SECTION 5.        OPTIONS AND SHARE APPRECIATION RIGHTS
(a)    Types and Nature of Share Appreciation Rights.  Share Appreciation Rights may be “Tandem SARs,” which are granted in conjunction with an Option, or “Free-Standing SARs,” which are not granted in conjunction with an Option.  Upon the exercise of a Share Appreciation Right, the Participant shall be entitled to receive an amount in cash, Shares, or both, in value equal to the product of (i) the excess of the Fair Market Value of one Share over the exercise price of the applicable Share Appreciation Right, multiplied by (ii) the number of Shares in respect of which the Share Appreciation Right has been exercised.  The applicable Award Agreement shall specify whether such payment is to be made in cash or Shares or both, or shall reserve to the Committee or the Participant the right to make that determination prior to or upon the exercise of the Share Appreciation Right. 

(b)    Tandem SARs.  A Tandem SAR may be granted at the Grant Date of the related Option.  A Tandem SAR shall be exercisable only at such time or times and to the extent that the related Option is exercisable in accordance with the provisions of this Section 5, and shall have the same exercise price as the related Option.  A Tandem SAR shall terminate or be forfeited upon the exercise or forfeiture of the related Option, and the related Option shall terminate or be forfeited upon the exercise or forfeiture of the Tandem SAR.

(c)    Exercise Price.  The exercise price per Share subject to an Option or Share Appreciation Right shall be determined by the Committee or, for an Option or Share Appreciation Right granted under the Annual Limits pursuant to Section 2(e), by the Management Board, and set forth in the applicable Award Agreement.  

(d)    Term.  The Term of each Option and each Share Appreciation Right shall be fixed by the Committee, but shall not exceed ten years from the Grant Date.

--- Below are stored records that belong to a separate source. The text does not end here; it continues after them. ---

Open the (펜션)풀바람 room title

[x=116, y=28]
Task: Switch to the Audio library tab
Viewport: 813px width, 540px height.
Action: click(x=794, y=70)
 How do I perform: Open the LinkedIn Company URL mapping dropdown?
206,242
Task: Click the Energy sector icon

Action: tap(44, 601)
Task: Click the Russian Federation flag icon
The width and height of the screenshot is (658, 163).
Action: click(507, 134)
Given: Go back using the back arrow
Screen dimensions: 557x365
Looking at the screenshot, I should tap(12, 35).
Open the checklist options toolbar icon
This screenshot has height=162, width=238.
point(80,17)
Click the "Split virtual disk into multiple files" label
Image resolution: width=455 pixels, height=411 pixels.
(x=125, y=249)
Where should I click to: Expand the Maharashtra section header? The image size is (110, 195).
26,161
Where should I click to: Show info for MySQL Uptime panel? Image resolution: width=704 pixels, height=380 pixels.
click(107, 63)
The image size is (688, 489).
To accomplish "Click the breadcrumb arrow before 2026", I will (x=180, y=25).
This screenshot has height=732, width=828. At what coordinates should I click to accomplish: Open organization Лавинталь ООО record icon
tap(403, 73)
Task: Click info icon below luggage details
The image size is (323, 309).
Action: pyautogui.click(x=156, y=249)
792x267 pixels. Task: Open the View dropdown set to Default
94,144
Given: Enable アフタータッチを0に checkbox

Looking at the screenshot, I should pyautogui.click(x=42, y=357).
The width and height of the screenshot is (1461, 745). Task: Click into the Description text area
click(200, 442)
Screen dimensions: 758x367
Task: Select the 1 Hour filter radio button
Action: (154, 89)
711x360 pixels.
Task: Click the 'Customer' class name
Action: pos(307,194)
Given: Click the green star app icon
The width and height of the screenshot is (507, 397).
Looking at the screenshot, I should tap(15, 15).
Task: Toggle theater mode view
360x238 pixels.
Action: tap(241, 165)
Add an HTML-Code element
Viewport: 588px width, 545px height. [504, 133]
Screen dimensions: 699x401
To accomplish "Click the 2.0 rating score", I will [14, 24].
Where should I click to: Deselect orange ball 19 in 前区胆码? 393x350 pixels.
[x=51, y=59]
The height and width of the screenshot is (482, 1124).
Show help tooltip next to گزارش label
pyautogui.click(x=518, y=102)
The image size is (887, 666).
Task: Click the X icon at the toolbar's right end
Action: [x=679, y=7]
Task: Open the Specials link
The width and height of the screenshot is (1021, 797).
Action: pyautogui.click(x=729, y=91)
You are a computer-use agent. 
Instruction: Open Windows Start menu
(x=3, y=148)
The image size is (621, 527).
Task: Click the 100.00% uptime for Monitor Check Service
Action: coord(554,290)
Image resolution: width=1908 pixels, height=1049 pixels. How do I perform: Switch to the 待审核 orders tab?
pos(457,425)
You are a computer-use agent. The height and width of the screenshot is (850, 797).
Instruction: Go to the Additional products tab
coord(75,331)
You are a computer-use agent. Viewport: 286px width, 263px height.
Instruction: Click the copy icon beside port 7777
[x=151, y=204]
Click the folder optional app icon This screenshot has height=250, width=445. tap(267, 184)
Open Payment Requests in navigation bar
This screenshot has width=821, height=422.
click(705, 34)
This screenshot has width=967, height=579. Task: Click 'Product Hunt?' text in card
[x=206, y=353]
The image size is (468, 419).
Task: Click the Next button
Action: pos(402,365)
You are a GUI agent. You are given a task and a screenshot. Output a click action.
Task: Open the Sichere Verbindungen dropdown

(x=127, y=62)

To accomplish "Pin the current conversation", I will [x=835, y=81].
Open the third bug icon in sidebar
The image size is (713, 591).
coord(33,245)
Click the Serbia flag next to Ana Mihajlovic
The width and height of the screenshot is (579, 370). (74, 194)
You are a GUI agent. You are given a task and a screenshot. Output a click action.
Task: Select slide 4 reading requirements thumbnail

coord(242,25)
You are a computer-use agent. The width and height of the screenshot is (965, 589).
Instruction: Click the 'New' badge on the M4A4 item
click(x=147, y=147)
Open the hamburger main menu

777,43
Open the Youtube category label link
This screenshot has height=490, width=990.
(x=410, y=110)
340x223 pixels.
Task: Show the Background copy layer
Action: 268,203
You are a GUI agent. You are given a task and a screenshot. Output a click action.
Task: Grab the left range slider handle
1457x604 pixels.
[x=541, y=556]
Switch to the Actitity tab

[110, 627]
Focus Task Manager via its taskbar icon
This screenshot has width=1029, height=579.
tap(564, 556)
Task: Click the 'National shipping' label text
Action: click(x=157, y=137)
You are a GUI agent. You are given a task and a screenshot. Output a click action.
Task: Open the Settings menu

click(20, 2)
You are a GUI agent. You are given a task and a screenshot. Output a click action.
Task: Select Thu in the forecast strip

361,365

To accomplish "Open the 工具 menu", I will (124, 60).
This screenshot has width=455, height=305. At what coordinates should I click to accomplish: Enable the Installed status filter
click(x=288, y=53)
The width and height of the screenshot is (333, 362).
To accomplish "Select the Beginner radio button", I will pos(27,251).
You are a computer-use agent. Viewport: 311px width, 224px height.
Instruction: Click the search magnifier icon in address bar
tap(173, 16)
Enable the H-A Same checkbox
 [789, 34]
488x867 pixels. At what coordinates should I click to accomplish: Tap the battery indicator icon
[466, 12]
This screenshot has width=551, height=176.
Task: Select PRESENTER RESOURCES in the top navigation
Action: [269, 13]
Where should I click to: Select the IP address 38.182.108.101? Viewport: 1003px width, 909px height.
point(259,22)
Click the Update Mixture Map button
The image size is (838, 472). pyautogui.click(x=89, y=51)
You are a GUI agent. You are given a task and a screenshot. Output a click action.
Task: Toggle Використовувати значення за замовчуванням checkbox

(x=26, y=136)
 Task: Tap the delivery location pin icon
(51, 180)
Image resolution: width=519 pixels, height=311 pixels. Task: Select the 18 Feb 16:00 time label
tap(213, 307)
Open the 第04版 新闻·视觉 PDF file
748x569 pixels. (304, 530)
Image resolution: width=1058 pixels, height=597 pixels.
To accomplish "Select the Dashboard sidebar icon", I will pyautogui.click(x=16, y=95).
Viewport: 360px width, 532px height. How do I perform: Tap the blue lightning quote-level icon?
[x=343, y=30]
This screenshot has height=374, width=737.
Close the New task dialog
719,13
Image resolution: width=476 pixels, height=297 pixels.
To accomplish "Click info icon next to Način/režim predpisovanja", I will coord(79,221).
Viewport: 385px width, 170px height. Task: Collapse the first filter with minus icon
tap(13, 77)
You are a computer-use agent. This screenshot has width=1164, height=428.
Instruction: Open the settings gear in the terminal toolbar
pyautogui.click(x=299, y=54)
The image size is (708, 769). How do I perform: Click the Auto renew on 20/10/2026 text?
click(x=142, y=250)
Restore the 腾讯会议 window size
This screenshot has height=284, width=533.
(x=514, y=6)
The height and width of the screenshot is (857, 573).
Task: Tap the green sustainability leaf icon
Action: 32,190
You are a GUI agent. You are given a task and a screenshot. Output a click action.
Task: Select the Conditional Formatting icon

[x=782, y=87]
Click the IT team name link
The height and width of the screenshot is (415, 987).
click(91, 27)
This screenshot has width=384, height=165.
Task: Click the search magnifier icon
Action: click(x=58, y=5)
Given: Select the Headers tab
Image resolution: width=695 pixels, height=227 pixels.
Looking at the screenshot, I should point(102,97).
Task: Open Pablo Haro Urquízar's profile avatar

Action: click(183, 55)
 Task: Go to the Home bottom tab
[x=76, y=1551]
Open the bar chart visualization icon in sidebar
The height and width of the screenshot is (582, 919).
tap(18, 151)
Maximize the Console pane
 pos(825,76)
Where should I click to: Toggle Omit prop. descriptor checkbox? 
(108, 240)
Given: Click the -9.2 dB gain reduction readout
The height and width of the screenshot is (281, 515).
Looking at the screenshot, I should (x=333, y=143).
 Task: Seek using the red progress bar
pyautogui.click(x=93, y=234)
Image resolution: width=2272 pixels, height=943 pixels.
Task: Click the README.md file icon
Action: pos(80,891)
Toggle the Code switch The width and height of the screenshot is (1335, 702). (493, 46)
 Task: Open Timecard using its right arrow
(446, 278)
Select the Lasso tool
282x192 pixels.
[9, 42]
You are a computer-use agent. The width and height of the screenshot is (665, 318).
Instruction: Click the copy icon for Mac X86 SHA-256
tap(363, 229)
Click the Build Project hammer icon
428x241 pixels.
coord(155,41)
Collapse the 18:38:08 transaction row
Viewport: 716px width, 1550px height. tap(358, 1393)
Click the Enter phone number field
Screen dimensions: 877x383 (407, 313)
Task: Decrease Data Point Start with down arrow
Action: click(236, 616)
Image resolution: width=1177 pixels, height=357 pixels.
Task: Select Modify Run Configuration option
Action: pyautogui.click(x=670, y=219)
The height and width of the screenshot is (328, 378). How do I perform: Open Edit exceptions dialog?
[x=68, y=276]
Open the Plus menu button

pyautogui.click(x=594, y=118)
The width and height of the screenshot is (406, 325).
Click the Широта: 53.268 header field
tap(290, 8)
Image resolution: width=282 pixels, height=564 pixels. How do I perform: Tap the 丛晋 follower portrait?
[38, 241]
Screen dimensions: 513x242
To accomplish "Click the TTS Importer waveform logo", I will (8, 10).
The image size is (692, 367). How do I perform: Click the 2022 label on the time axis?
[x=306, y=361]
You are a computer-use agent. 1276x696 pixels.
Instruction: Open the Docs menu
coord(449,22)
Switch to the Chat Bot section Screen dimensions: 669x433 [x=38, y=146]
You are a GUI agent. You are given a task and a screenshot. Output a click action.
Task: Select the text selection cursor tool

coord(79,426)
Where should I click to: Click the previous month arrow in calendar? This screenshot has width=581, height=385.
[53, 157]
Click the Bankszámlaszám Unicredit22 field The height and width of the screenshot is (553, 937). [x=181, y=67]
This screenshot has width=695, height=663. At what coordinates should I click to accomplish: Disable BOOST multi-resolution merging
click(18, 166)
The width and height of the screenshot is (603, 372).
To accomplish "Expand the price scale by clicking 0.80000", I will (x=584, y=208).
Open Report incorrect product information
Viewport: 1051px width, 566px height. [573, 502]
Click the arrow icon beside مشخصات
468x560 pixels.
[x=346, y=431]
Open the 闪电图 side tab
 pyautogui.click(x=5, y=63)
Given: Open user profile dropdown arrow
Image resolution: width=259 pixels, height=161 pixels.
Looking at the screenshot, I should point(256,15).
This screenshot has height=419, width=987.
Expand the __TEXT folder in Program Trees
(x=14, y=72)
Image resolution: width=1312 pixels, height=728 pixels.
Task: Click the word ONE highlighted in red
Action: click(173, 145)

(e)    Vesting and Exercisability.  Except as otherwise provided herein, Options and Share Appreciation Rights shall be exercisable at such time or times and subject to such terms and conditions as shall be determined by the Committee.  If the Committee provides that any Option or Share Appreciation Right will become exercisable only in installments, the Committee may at any time waive such installment exercise provisions, in whole or in part, based on such factors as the Committee may determine.  In addition, the Committee may at any time accelerate the exercisability of any Option or Share Appreciation Right.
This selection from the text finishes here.